Metadata-Version: 2.4
Name: dicomtoolsformcp
Version: 1.3.0
Summary: 基于 MCP (Model Context Protocol) 的 DICOM 医学影像文件分析工具
Project-URL: Homepage, https://github.com/yourusername/dicom-tools-mcp
Project-URL: Repository, https://github.com/yourusername/dicom-tools-mcp
Project-URL: Issues, https://github.com/yourusername/dicom-tools-mcp/issues
Author-email: jiancong Zhang <1316795665@qq.com>
License: MIT
Keywords: dicom,mcp,medical-imaging,model-context-protocol,orthanc
Classifier: Development Status :: 3 - Alpha
Classifier: Intended Audience :: Developers
Classifier: Intended Audience :: Healthcare Industry
Classifier: License :: OSI Approved :: MIT License
Classifier: Programming Language :: Python :: 3.10
Classifier: Programming Language :: Python :: 3.11
Classifier: Programming Language :: Python :: 3.12
Classifier: Topic :: Scientific/Engineering :: Medical Science Apps.
Requires-Python: >=3.10
Requires-Dist: mcp>=0.9.0
Requires-Dist: pydantic>=2.0.0
Requires-Dist: pydicom>=2.4.0
Requires-Dist: pyorthanc
Requires-Dist: requests>=2.31.0
Requires-Dist: sympy
Requires-Dist: tqdm>=4.66.0
Description-Content-Type: text/markdown

# DicomToolsForMCP

`DicomToolsForMCP` 是一个基于 MCP (Model Context Protocol) 的 DICOM 医学影像文件分析与上传工具。
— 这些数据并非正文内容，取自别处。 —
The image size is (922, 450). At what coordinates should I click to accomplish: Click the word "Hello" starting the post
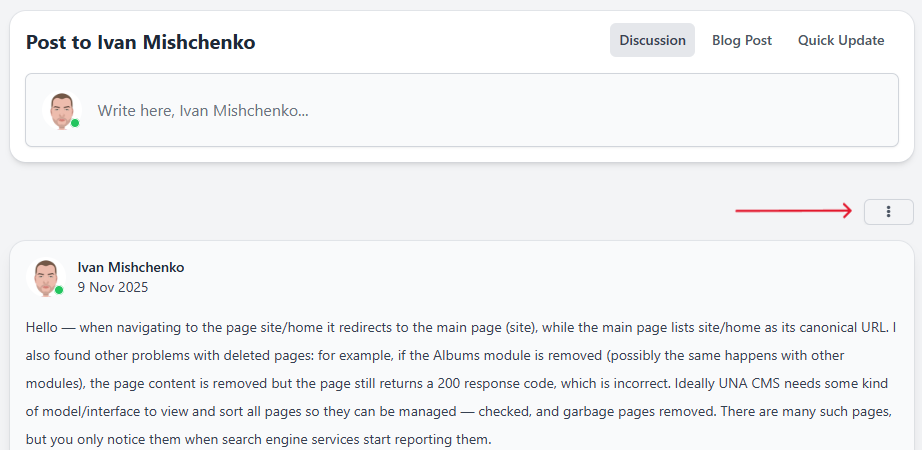click(46, 327)
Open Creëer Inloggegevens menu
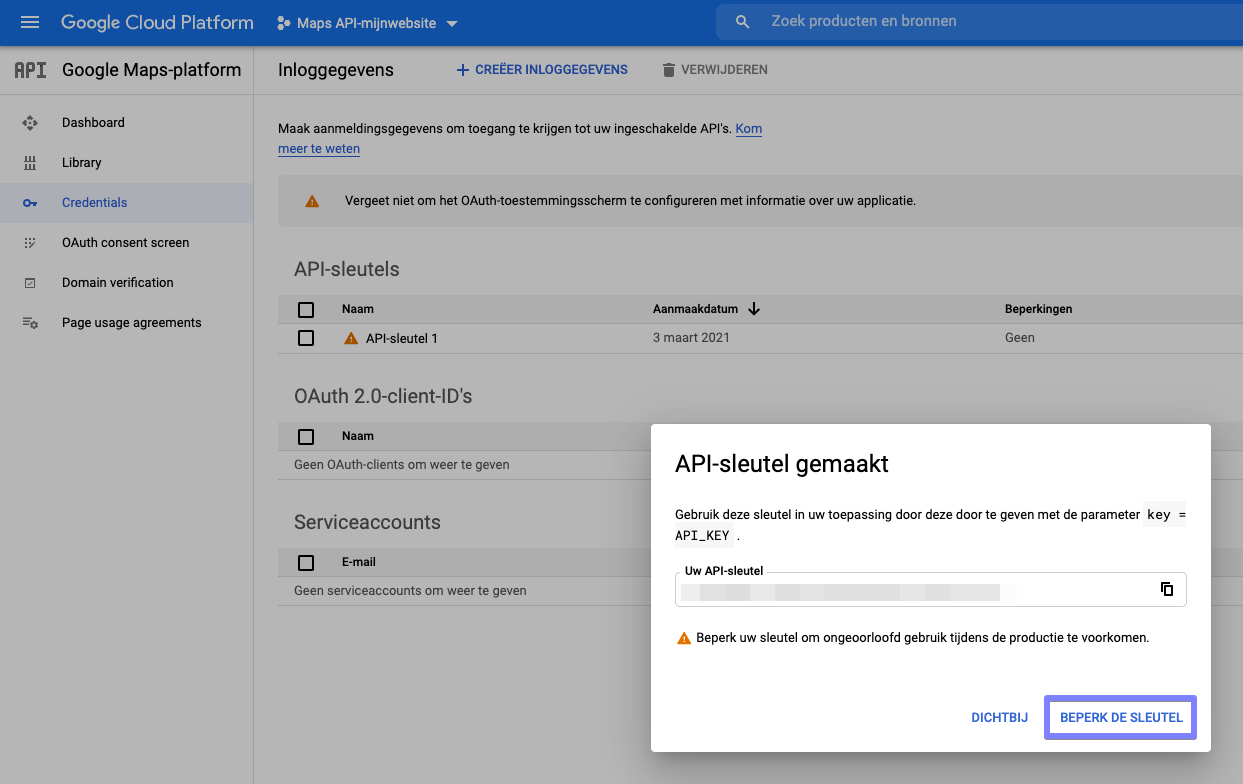Screen dimensions: 1243x784 542,70
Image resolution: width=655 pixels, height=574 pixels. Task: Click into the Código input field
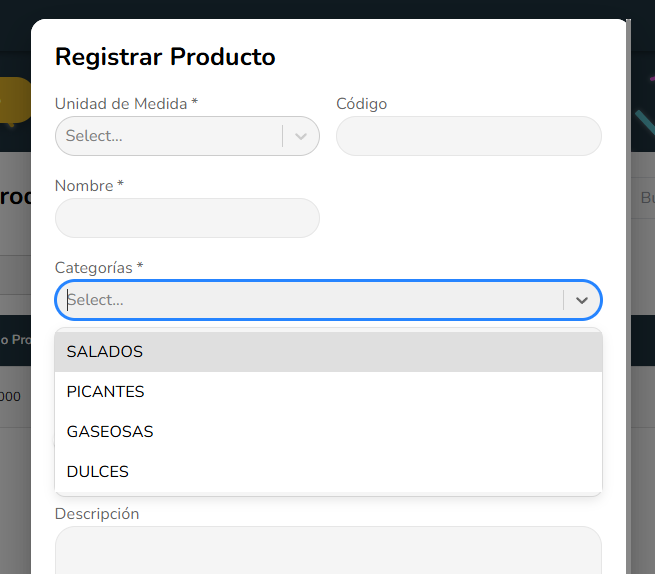(x=468, y=136)
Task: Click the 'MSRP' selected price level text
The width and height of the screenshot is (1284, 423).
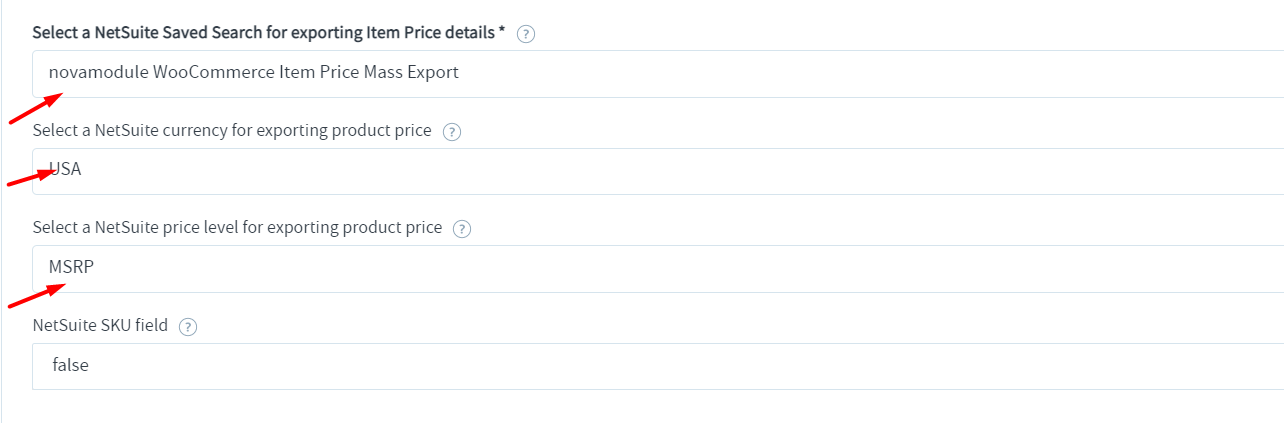Action: pyautogui.click(x=69, y=268)
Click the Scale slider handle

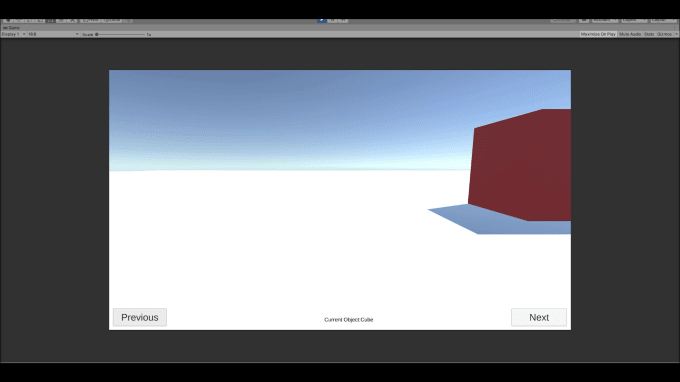click(x=97, y=34)
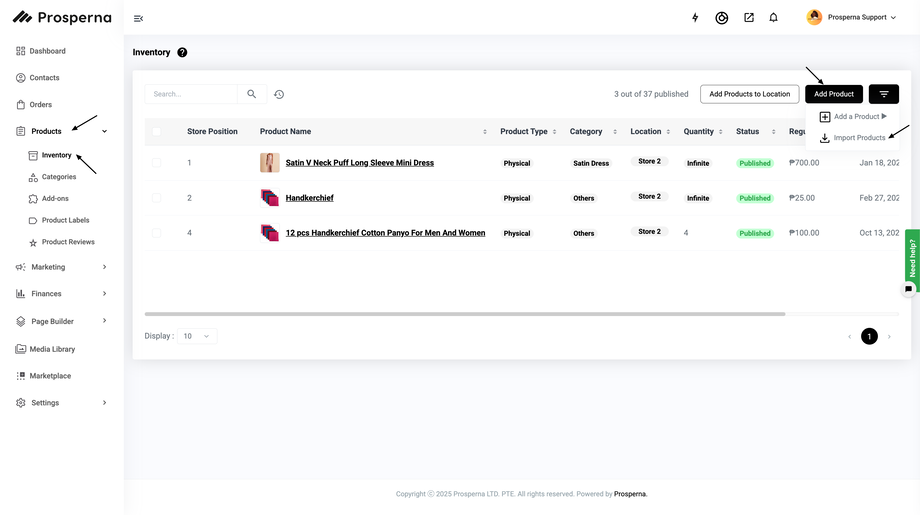This screenshot has width=920, height=515.
Task: Collapse the sidebar menu toggle icon
Action: point(138,18)
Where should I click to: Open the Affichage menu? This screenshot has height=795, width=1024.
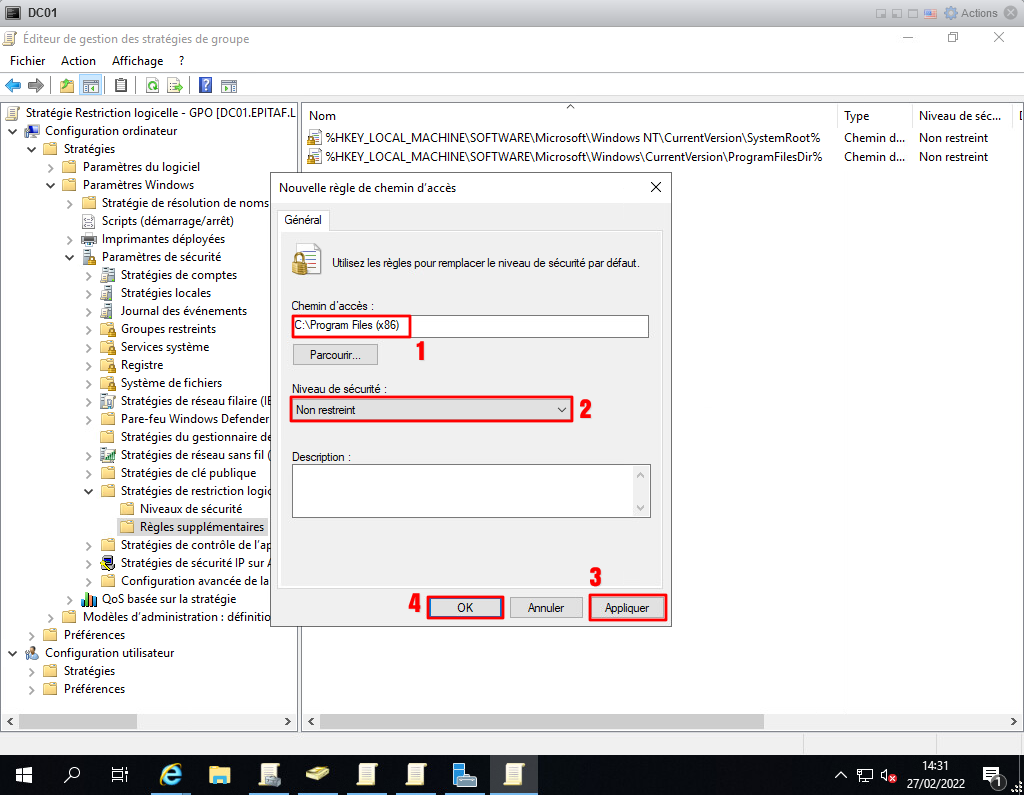[x=137, y=61]
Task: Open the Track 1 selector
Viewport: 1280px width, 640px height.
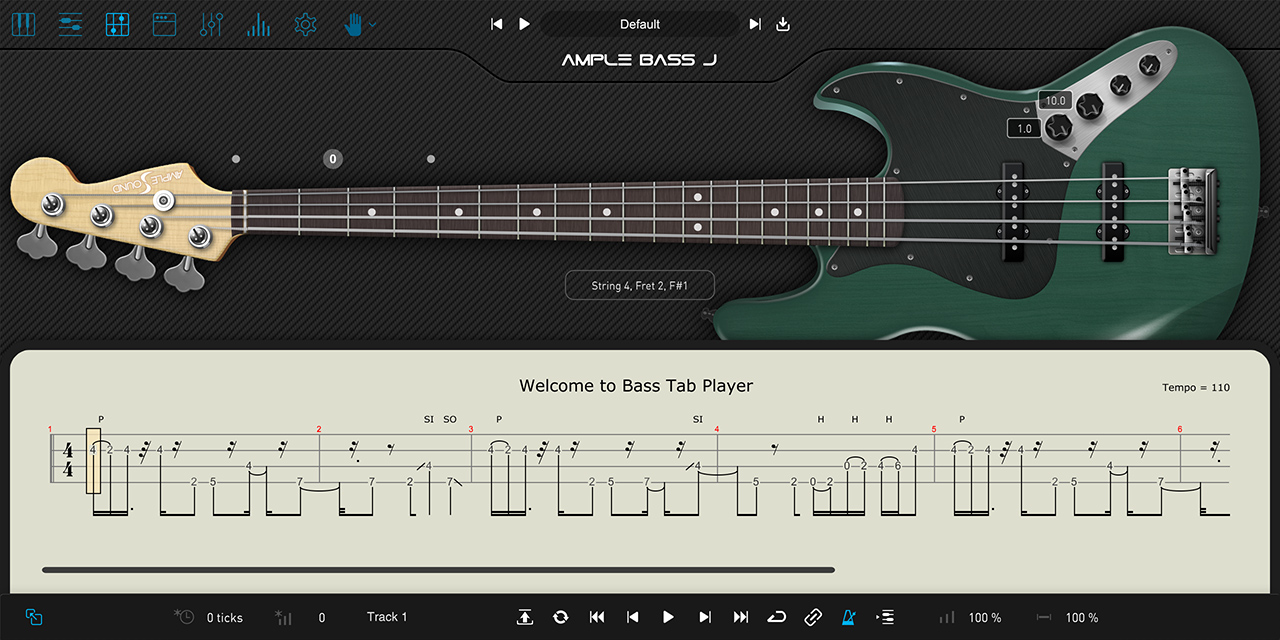Action: [387, 617]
它提供了一整套命令行工具，用于处理、分析 DICOM 文件，并将其安全地上传到兼容 MCP 的服务器。

## 功能特性

- **DICOM 文件扫描与解析**: 递归扫描指定目录，解析 DICOM 文件，并提取元数据。
- **数据映射与预处理**: 根据预定义的规则，将 DICOM 标签映射为 MCP 模型所需的数据结构。
- **安全上传**: 通过 Cookie 认证，将处理后的序列安全上传到服务器。
- **批量上传**: 支持批量上传多个 DICOM 序列，后台执行不阻塞。
- **状态查询**: 实时查询已上传序列的处理状态。
- **日志记录**: 自动记录每次上传的详细信息（如 `study_uid` 和目录路径），方便后续追踪。

## 安装

您可以通过 pip 从 PyPI 安装此工具：

```bash
pip install dicomtoolsformcp
```

## 配置 MCP Server

该工具可以作为 MCP Server 运行，通过 stdio 协议与 MCP 客户端通信。

### Claude Desktop 配置

在 Claude Desktop 的配置文件中（macOS: `~/Library/Application Support/Claude/claude_desktop_config.json`），添加以下配置：

```json
{
  "mcpServers": {
    "dicom-tools": {
      "timeout": 600,
      "type": "stdio",
      "command": "uvx",
      "args": [
        "dicomtoolsformcp"
      ],
      "env": {
        "base_url": "https://tavi.fit",
        "name": "tavimercy",
        "password": "!Az123",
        "tel": ""
      }
    }
  }
}
```

**配置说明：**
- `timeout`: 超时时间（秒），建议设置为 600 秒以支持长时间运行的批量上传任务
- `type`: 通信协议类型，使用 `stdio`
- `command`: 使用 `uvx` 命令（uv 包管理器的工具，可直接运行 PyPI 包）
- `args`: 包名 `dicomtoolsformcp`

**前置要求：**
确保已安装 `uv` 工具：
```bash
curl -LsSf https://astral.sh/uv/install.sh | sh
```

或使用 pip 安装：
```bash
pip install uv
```

### 其他 MCP 客户端配置

对于 Cursor 或其他支持 MCP 的客户端，可以使用相同的配置格式。如果 `uvx` 不可用，也可以尝试使用 Python 模块方式：

```json
{
  "mcpServers": {
    "dicom-tools": {
      "timeout": 600,
      "type": "stdio",
      "command": "python3",
      "args": ["-m", "dicomtoolsformcp"],
      "env": {
        "base_url": "https://tavi.fit",
        "name": "tavimercy",
        "password": "!Az123",
        "tel": ""
      }
    }
  }
}
```

### 环境变量说明

配置中的环境变量用于自动登录和认证：

- `base_url`: 服务器基础 URL（必需）
- `name`: 登录用户名（必需）
- `password`: 登录密码（必需）
- `tel`: 电话号码（可选，可为空字符串）

## 使用方法

### 可用工具

1. **scan-dicom-directory**: 扫描指定目录下所有可读的 .dcm 文件
2. **parse-dicom-file**: 解析单个 DICOM 文件，提取元数据
3. **Analysis_dicom_directory**: 上传单个 DICOM 序列进行分析
4. **batch_upload_dicom_directory**: 批量上传目录中的所有 DICOM 序列（后台执行，不阻塞）
5. **fileforsep**: 按患者和序列拆分目录下的 DICOM 文件
6. **get_result_tool**: 根据 study_uid 查询分析结果

### 命令行使用

也可以通过命令行直接运行：

```bash
dicomtoolsformcp
```

## 使用示例

### 批量上传 DICOM 序列

批量上传功能支持在后台执行，不会阻塞 MCP 通信：

```json
{
  "name": "batch_upload_dicom_directory",
  "arguments": {
    "directory_path": "/path/to/dicom/folder",
    "series_type": "1"
  }
}
```

**series_type 说明:**
- `1`: 主动脉分析
- `9`: 二尖瓣分析

### 查询分析结果

```json
{
  "name": "get_result_tool",
  "arguments": {
    "study_uid": "1.3.12.2.1107.5.1.4.76315.30000021042706150001900118311"
  }
}
```

## 依赖项

本项目依赖于以下 Python 包：

- `mcp>=0.9.0`
- `pydicom>=2.4.0`
- `requests>=2.31.0`
- `pydantic>=2.0.0`
- `tqdm>=4.66.0`
- `pyorthanc`
- `sympy`

所有依赖项将在安装 `dicomtoolsformcp` 时自动安装。

## 许可证

本项目采用 MIT 许可证。详情请参阅 `LICENSE` 文件。